**YOUR TASK**
Would you write out the lines from the one containing "Over [tab] (197, 1106)" to the end of the records below, exactly and in full, please?

**RECORDS TO PROCESS**
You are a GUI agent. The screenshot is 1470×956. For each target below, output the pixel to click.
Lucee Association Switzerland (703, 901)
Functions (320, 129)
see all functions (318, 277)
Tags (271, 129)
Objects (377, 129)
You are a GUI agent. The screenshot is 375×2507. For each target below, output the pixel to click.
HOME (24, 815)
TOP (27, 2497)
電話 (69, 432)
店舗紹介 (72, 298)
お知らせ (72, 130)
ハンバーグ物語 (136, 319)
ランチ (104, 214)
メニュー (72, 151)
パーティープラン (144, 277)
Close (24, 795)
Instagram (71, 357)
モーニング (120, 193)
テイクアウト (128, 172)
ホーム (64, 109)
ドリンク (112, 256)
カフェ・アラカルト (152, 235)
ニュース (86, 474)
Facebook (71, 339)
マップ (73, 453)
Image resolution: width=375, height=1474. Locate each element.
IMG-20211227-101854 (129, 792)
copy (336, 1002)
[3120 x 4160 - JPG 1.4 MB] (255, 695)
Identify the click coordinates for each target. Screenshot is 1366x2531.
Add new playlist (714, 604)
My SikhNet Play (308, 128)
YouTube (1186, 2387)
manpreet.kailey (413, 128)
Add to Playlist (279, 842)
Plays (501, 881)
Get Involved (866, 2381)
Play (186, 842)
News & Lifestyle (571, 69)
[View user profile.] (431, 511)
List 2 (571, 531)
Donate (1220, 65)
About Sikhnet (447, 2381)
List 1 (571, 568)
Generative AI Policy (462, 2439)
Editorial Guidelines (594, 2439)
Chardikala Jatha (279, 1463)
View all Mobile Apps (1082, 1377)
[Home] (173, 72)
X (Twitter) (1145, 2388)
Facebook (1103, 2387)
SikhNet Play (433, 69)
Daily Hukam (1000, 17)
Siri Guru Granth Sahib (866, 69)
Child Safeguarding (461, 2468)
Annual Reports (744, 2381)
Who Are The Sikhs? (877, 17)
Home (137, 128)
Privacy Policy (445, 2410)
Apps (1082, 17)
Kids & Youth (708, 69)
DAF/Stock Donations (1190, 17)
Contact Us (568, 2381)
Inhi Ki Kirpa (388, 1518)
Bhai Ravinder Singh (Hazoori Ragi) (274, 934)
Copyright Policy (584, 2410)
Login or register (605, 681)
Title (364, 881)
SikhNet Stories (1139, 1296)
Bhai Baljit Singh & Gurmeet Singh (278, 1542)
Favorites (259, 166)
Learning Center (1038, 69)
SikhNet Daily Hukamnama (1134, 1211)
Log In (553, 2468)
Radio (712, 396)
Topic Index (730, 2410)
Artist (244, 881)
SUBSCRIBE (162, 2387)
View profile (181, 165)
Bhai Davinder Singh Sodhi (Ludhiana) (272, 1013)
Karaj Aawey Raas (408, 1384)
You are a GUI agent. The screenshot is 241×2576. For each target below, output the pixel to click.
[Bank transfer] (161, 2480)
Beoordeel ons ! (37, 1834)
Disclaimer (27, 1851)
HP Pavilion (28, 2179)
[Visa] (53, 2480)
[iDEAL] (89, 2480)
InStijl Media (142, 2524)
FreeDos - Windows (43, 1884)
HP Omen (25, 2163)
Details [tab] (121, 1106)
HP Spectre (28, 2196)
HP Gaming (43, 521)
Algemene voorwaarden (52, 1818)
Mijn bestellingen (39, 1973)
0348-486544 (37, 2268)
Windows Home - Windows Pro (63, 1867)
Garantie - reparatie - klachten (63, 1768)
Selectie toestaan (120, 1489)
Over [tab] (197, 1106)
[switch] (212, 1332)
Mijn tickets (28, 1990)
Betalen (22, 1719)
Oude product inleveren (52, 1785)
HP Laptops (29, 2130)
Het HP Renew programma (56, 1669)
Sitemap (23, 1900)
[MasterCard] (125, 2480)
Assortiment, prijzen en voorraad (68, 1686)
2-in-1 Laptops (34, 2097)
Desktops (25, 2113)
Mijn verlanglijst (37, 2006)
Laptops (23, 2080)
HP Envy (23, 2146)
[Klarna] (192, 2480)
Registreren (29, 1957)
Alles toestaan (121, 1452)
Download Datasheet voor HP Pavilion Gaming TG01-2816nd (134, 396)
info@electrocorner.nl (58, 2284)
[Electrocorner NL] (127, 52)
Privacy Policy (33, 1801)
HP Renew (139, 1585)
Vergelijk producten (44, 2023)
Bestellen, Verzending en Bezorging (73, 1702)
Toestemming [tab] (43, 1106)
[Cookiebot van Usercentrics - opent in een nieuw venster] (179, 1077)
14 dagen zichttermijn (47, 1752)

**ANSWER SPACE**
Over [tab] (197, 1106)
[switch] (212, 1332)
Mijn tickets (28, 1990)
Betalen (22, 1719)
Oude product inleveren (52, 1785)
HP Laptops (29, 2130)
Het HP Renew programma (56, 1669)
Sitemap (23, 1900)
[MasterCard] (125, 2480)
Assortiment, prijzen en voorraad (68, 1686)
2-in-1 Laptops (34, 2097)
Desktops (25, 2113)
Mijn verlanglijst (37, 2006)
Laptops (23, 2080)
HP Envy (23, 2146)
[Klarna] (192, 2480)
Registreren (29, 1957)
Alles toestaan (121, 1452)
Download Datasheet voor HP Pavilion Gaming TG01-2816nd (134, 396)
info@electrocorner.nl (58, 2284)
[Electrocorner NL] (127, 52)
Privacy Policy (33, 1801)
HP Renew (139, 1585)
Vergelijk producten (44, 2023)
Bestellen, Verzending en Bezorging (73, 1702)
Toestemming [tab] (43, 1106)
[Cookiebot van Usercentrics - opent in een nieuw venster] (179, 1077)
14 dagen zichttermijn (47, 1752)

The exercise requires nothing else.